En 1973 sort Impossible Object, rebaptisé plus tard Story of a Love Story. Un titre programmatique pour ce qui s'apparente à une tentative d'exploration de l'inconstance amoureuse à travers le prisme du regard masculin. Alan Bates, écrivain partagé entre son foyer bourgeois idyllique et une liaison avec une femme mariée, jouée par Dominique Sanda, incarne cette figure de l'homme en suspension, jouissant du privilège du non-choix. Un égoïsme fondé sur le confort du doute, et un privilège qui, s'il n'est pas interrogé, s'exerce avec une fluidité désarmante.
Frankenheimer s'inscrit ici dans un projet typiquement seventies : le film sur le couple, sujet éminemment philosophique que ses exégètes pelliculaires – Antonioni, Bergman, et autres escrocs de l’introspection conjugale – ont érigé en terrain d’expérimentation formelle. Mais Frankenheimer, loin d’être un analyste méticuleux du désamour, se rapproche plutôt d’un Lelouch en moins lyrique, en dépit de la soupe mélodique de Michel Legrand. Il filme un récit mental, une errance entre réalité et fantasme, où les séquences oniriques (dont une scène avec la troublante Massari) rappellent parfois Fellini, sans toutefois en retrouver l’ampleur baroque.

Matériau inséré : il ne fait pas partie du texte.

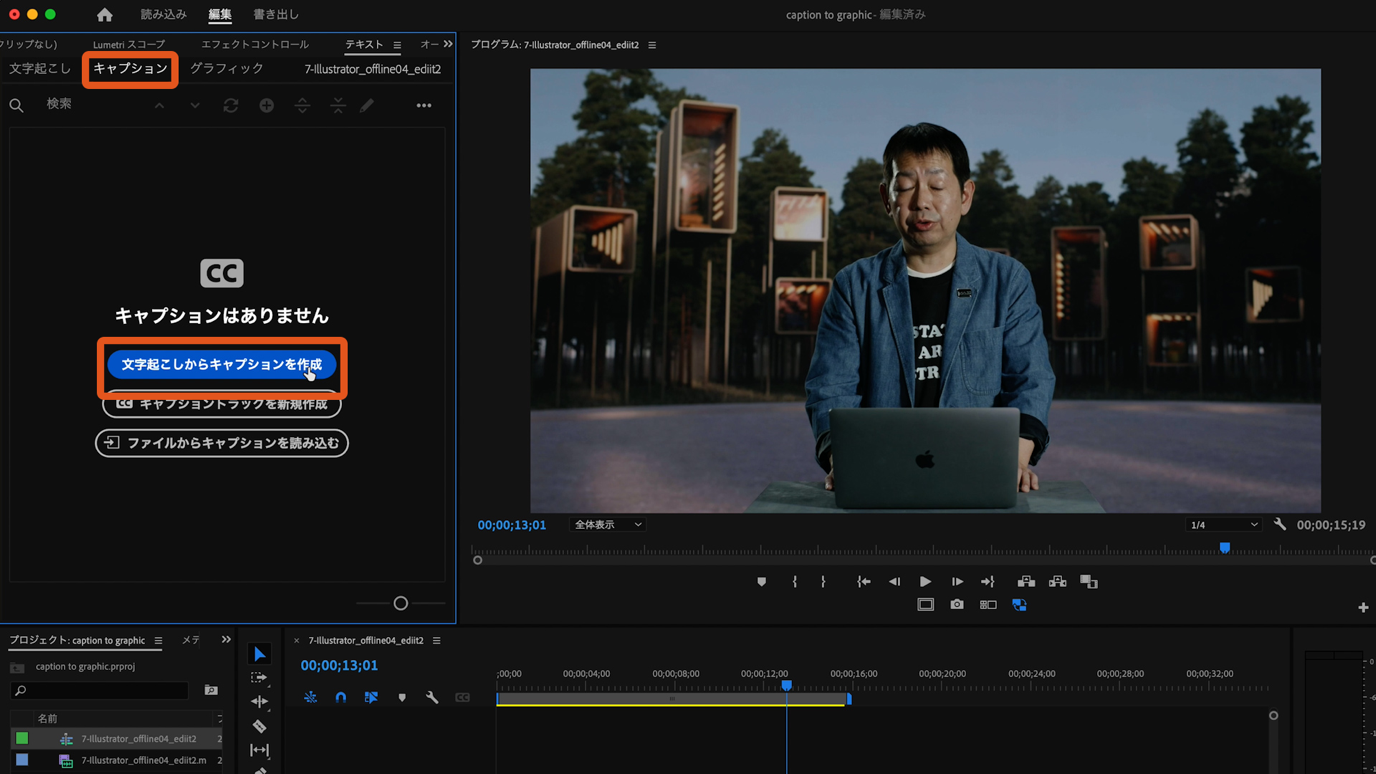Click the Lift button in the program monitor
Viewport: 1376px width, 774px height.
1026,582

Mais l’intérêt du film réside surtout dans son jeu de regards. Celui de Bates, d’abord, qui oscille entre désir et désengagement, entre fascination et lassitude. Puis, soudain, l’optique change : Dominique Sanda prend le relais, dans un glissement où la voix off envahit l’image, comme pour signifier que la parole, le commentaire, appartiendrait davantage aux femmes. Une pirouette discutable, mais qui interroge le dispositif même du film. Comme toujours, Sanda demeure une énigme : froide et impénétrable comme maitre Bresson lui a appris. Face à elle, un casting qui mérite d’être réévalué : Paul Crauchet en apparition pince-sans-rire, Michel Auclair impérial en mari bourgeois compréhensif, et un Alan Bates qui se démerde honorablement avec la langue française.
Un film mental sur l'impossibilité du mâle sapiens en proie à ses contradictions, promis zéro accident de bagnole, et pourtant Frankenheimer est plus doué que Sautet dans le genre course de voiture à l'instar de Grand Prix, même si j'apprécie Les Choses de la vie. Un objet à redécouvrir, ne serait-ce que pour la beauté trouble de son inachèvement.